As James Bovender prepared to sell the company he began to his son, he wanted to commemorate his 40 years in business. But the typical celebration or anniversary sale just wasn't something the company wanted to do.
Instead, the business based in York County is giving away $40,000 — $1,000 for each year of its existence — to people in need.
Bovender said the company wanted to help the community and do it in a way that made sure every dollar donated was used to fill needs without anything taken out for administrative purposes.
Individuals and local volunteer organizations are the target of the campaign, he said.
A committee of people not employed in Oletowne's business have done a great job at analyzing submissions, Bovender said, and were to release recipient results this week. Ways the business got the word out included through the Internet and the local press.
More than 100 letters, asking for a total of more than $238,000, were received from people in need from the start of the initiative until Oct. 11, Bovender said.
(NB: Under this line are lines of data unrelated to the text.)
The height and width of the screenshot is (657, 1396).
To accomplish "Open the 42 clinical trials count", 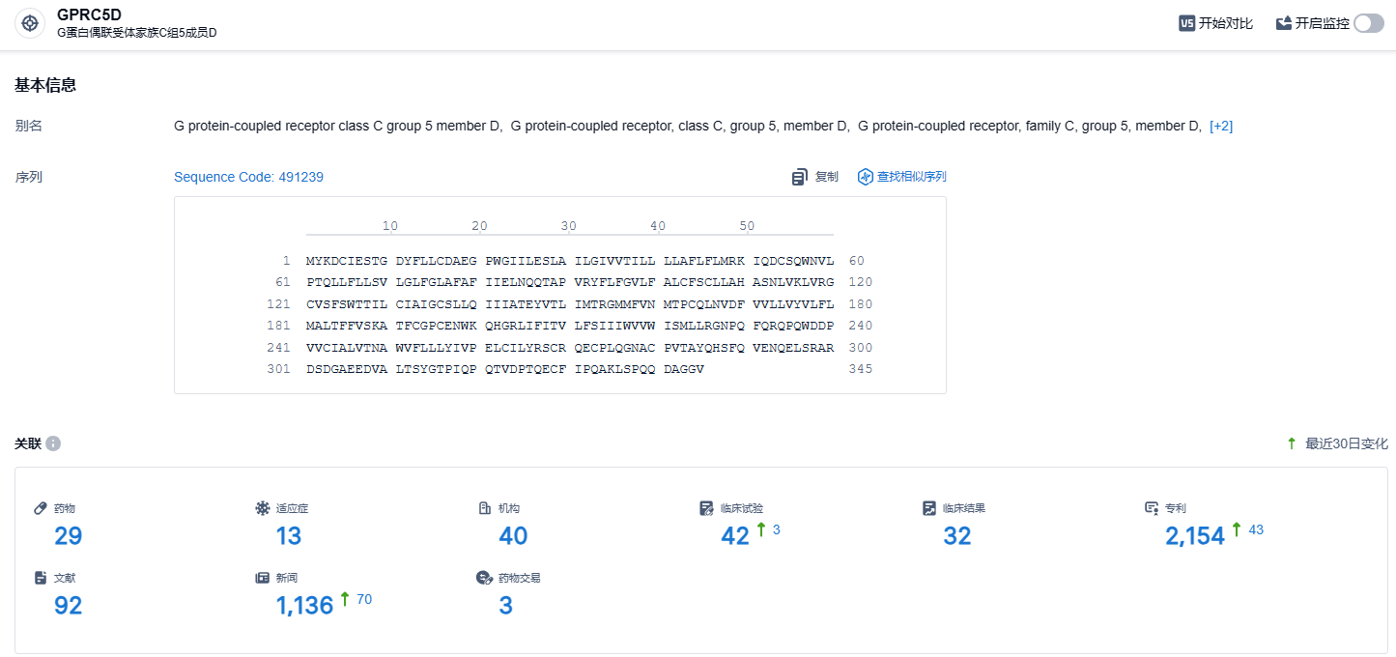I will click(x=735, y=535).
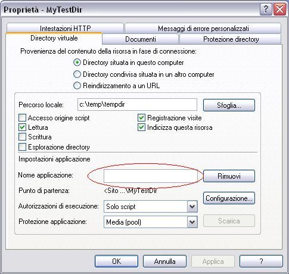The image size is (289, 274).
Task: Open the Intestazioni HTTP tab
Action: point(65,28)
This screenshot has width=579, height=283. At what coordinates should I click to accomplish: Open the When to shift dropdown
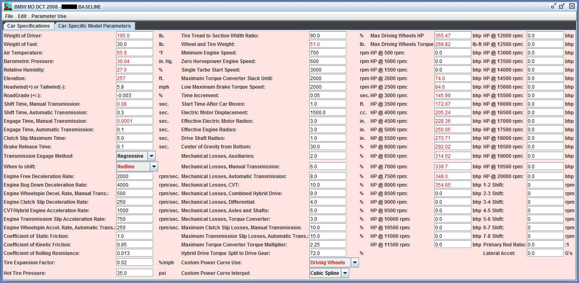click(x=154, y=167)
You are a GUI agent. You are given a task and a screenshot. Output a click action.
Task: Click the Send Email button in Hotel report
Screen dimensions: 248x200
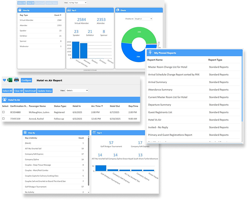30,91
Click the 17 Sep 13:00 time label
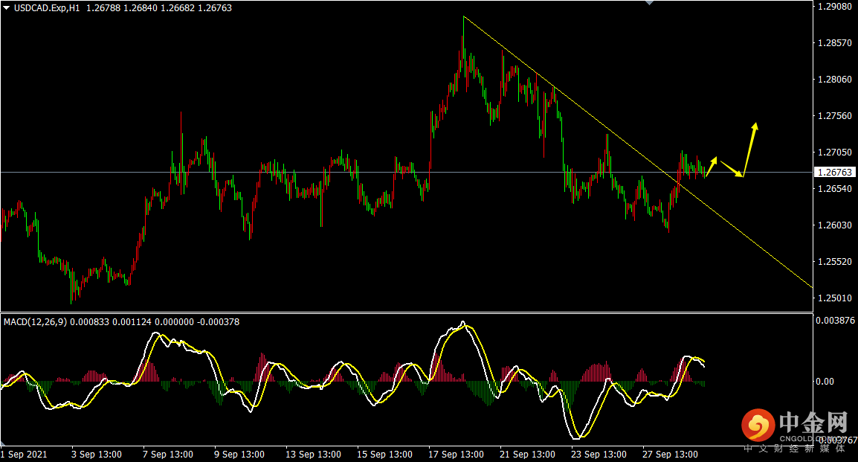The height and width of the screenshot is (462, 858). click(457, 454)
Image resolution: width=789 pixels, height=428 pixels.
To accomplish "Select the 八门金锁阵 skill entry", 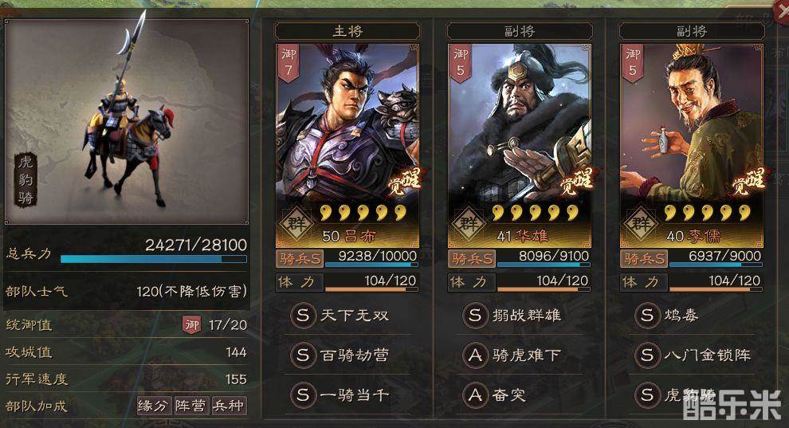I will 693,355.
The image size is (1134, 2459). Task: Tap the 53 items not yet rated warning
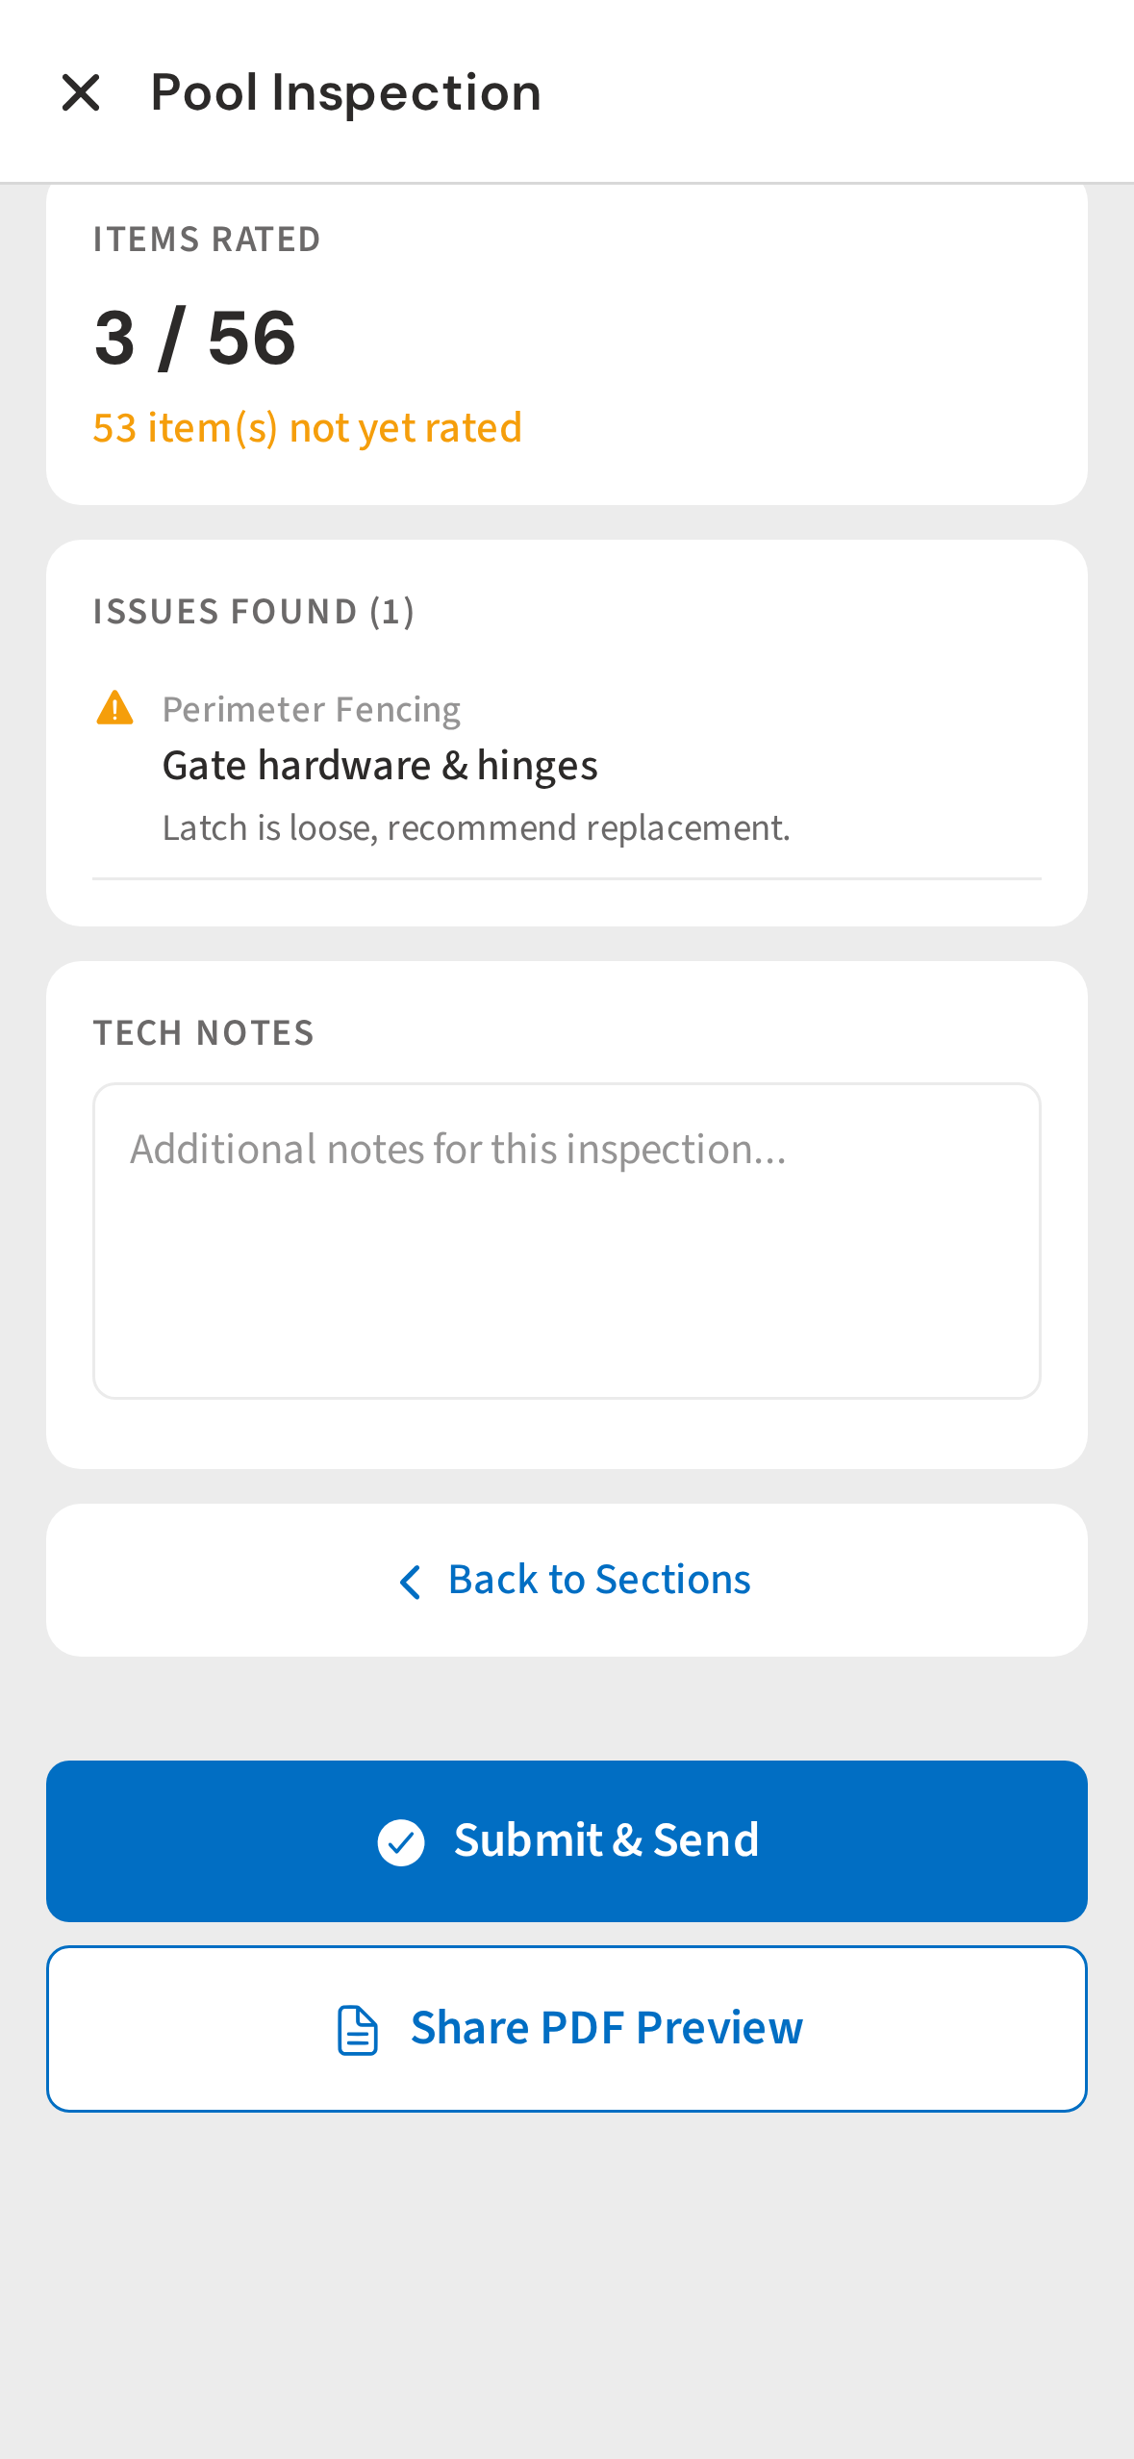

"So we've really had a challenge to get it down to what we can give," he said.
Oletowne is fortunate to be in a position to give, said Bovender's son, Jamie, who worked his way up through the business and is buying Oletowne from his father.
Jewelry is a luxury, and the current economy is not that far removed from the recession. One successful tactic Oletowne has used is concentrating on selling wedding bands, engagement rings, and birthday and anniversary pieces.
"Even though we are a luxury business, and we're mainly a want business, those are some things that are needed," Jamie Bovender said. "We focus our advertising, we focus our strong points, on those areas, especially the engagement ring area."
Also, when the recession hit, the firm had already invested in computer-aided design equipment and began advertising that people who wanted to buy something could start with what they already had — the stones from an old ring, for example. The buyer can get a credit toward the purchase from the old band.
It allowed Oletowne to bypass just buying and reselling gold, which some in the business did to survive. It's something Oletowne never wants to rely on, Jamie Bovender said.
The giving initiative is an extension of Oletowne's philosophy that its customers are its bosses because they are what sustain the business, he said.
James Bovender opened his first Oletowne Jewelers store in Pottstown, Montgomery County, after he rose about as far as he could go within the company that brought him to Pennsylvania from North Carolina.
Although he eventually grew the business to more locations, Bovender had managing partners in markets outside York who eventually bought him out by design.
The company consolidated its York-area locations several years ago to a single location on White Street in West Manchester Township.
Even though he is selling the Oletowne business to his son, Jamie, he will keep going with a division called Antique & Estate Jewelers, which either buys and resells heirlooms and similar items, or brokers the sales of such items.
"It'll keep me off the street," Bovender joked.